### Instruction 1
Transcribe the part of the eBPF CO-RE article below starting with "BTF was created" and going on through "their byte offsets.".
### Instruction 2
Does each statement agree with the eBPF CO-RE article below? Answer yes or no for each, and quote the words of the article that decide it. (a) When an eBPF program is compiled, its BTF data goes into the .BTF section of the resulting ELF file. (b) DWARF data is compact enough to be loaded directly into the Linux kernel. (c) Modern Linux kernels expose their BTF at /sys/kernel/btf/vmlinux.

A Byte-wise Understanding of eBPF CO-RE

May 8, 2026 by Zacharia Mansouri | 165 views

Linux eBPF

https://cylab.be/blog/506/a-byte-wise-understanding-of-ebpf-co-re

eBPF has revolutionized Linux kernel tracing and security by allowing user-space programs to safely execute in kernel space, but its power has historically been limited by strict kernel version dependencies. When a kernel structure changes between updates, hardcoded memory offsets break, leading to crashes or silent failures. To overcome this fragility, the ecosystem introduced BPF Type Format and Compile Once Run Everywhere, an elegant mechanism that dynamically patches memory offsets at runtime. In this post, we will dissect exactly how this memory patching works at the bare-metal level, tracking the journey of a payload from raw hex dumps of a compiled object file all the way down to live machine code executing in ring zero.

bytewise-ebpf-core.png

What is the BPF Type Format

To put it simply, BPF Type Format (BTF) is a highly compressed and optimized version of debugging information. If you have ever written C or C++ and compiled it with debug symbols (-g), the compiler usually embeds DWARF data. DWARF give the debugger information such as the type of a variable and at which offset it lies into a struct. However, DWARF is massive and far too inflated to load directly into the Linux kernel.

BTF was created to solve this. It strips away all the unnecessary metadata and leaves only the absolute essentials:

  • The existing structs.
  • The fields inside those structs, and their byte offsets.
  • The signatures of the functions present in an eBPF program.
  • The mapping of bytecode instructions to original C source lines.

When you compile an eBPF program, the BTF data is packed into the .BTF section of the produced ELF file. Additionally, modern Linux kernels are compiled with BTF, exposed at /sys/kernel/btf/vmlinux.

The BTF and CO-RE Relationship

BTF is the spine that makes Compile Once – Run Everywhere (CO-RE) possible.

### Recorded information
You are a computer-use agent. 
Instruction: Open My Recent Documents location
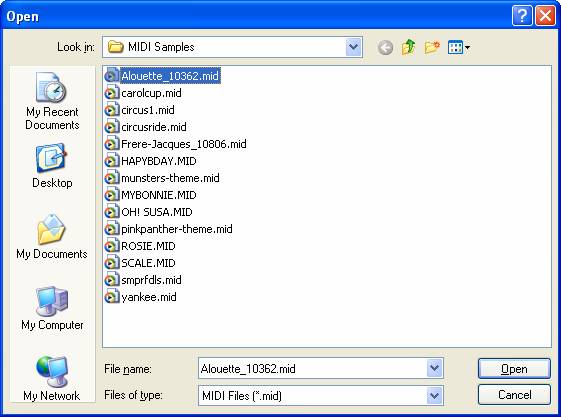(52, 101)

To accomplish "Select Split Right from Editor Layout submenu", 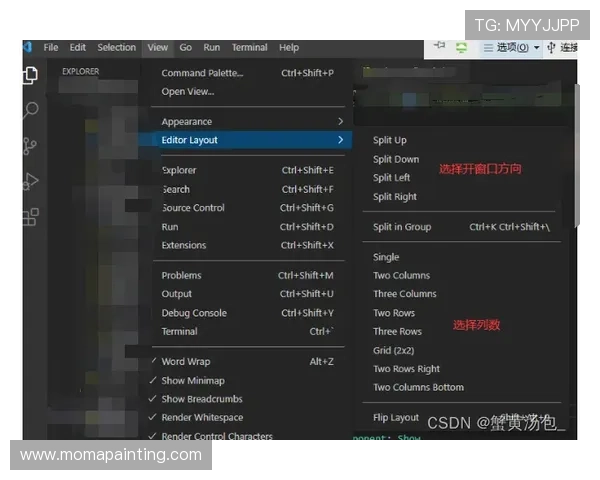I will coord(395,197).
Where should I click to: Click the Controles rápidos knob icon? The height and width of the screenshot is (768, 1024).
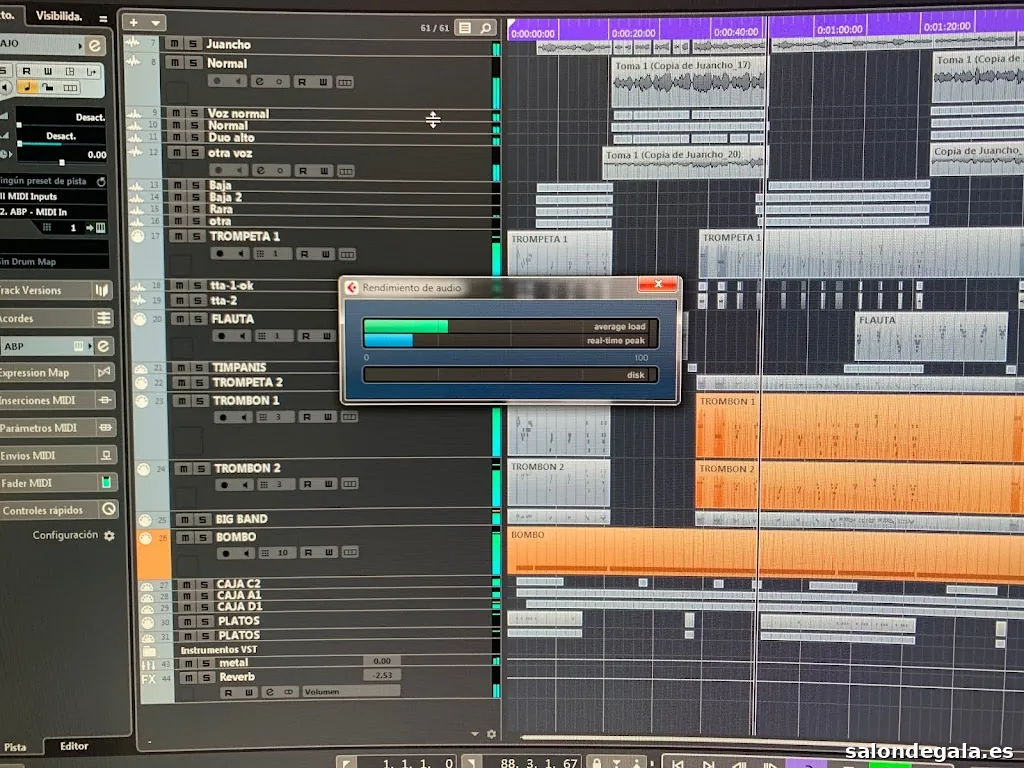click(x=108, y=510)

==

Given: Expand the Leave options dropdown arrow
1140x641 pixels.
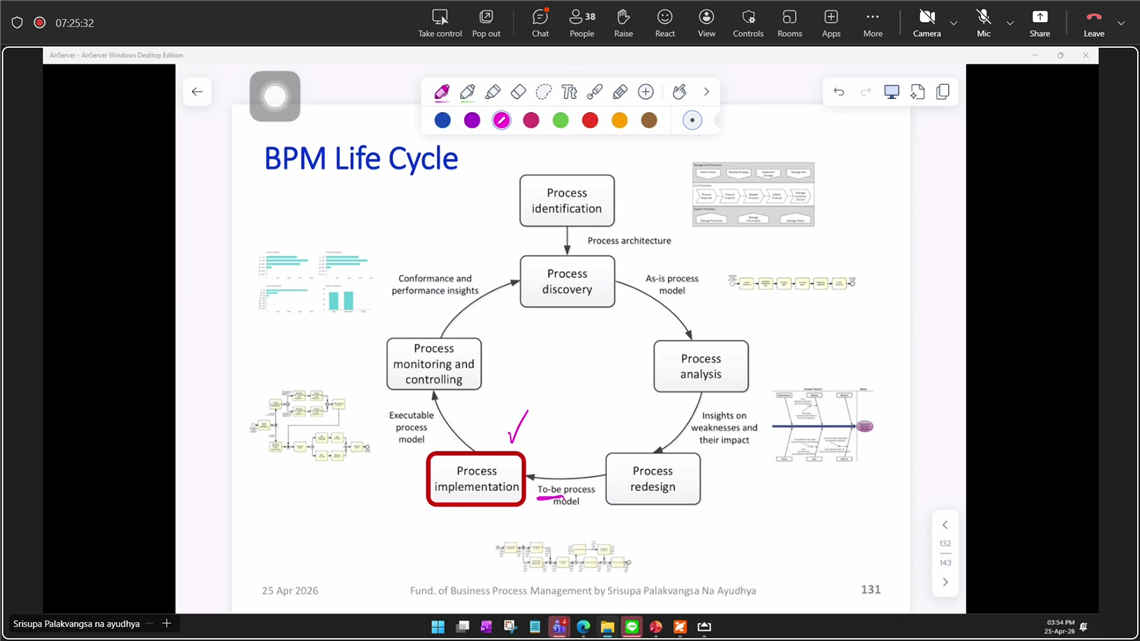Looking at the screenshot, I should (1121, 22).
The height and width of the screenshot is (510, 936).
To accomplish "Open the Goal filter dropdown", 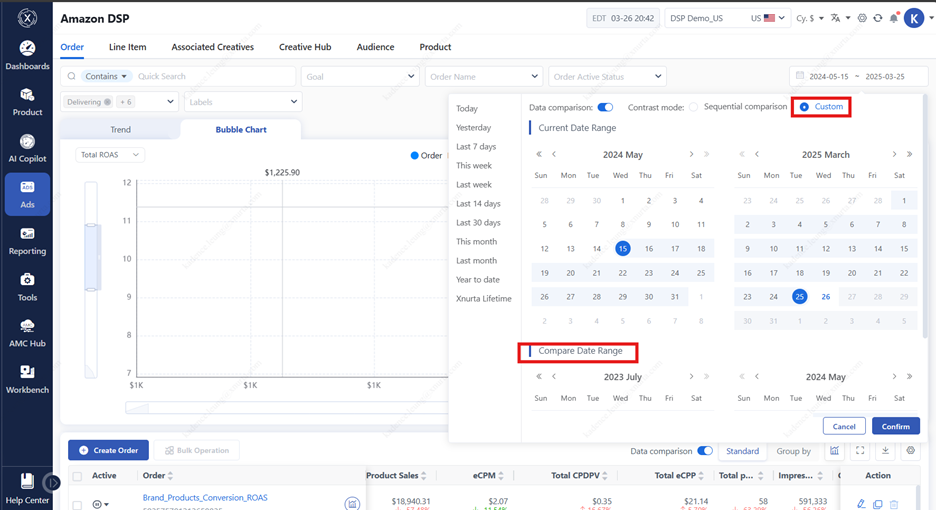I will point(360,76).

--

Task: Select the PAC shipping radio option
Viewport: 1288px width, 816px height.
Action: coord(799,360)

### Correct result 1
BTF was created to solve this. It strips away all the unnecessary metadata and leaves only the absolute essentials:

  • The existing structs.
  • The fields inside those structs, and their byte offsets.

### Correct result 2
(a) Yes: "When you compile an eBPF program, the BTF data is packed into the .BTF section of the produced ELF file."
(b) No: "DWARF is massive and far too inflated to load directly into the Linux kernel."
(c) Yes: "modern Linux kernels are compiled with BTF, exposed at /sys/kernel/btf/vmlinux."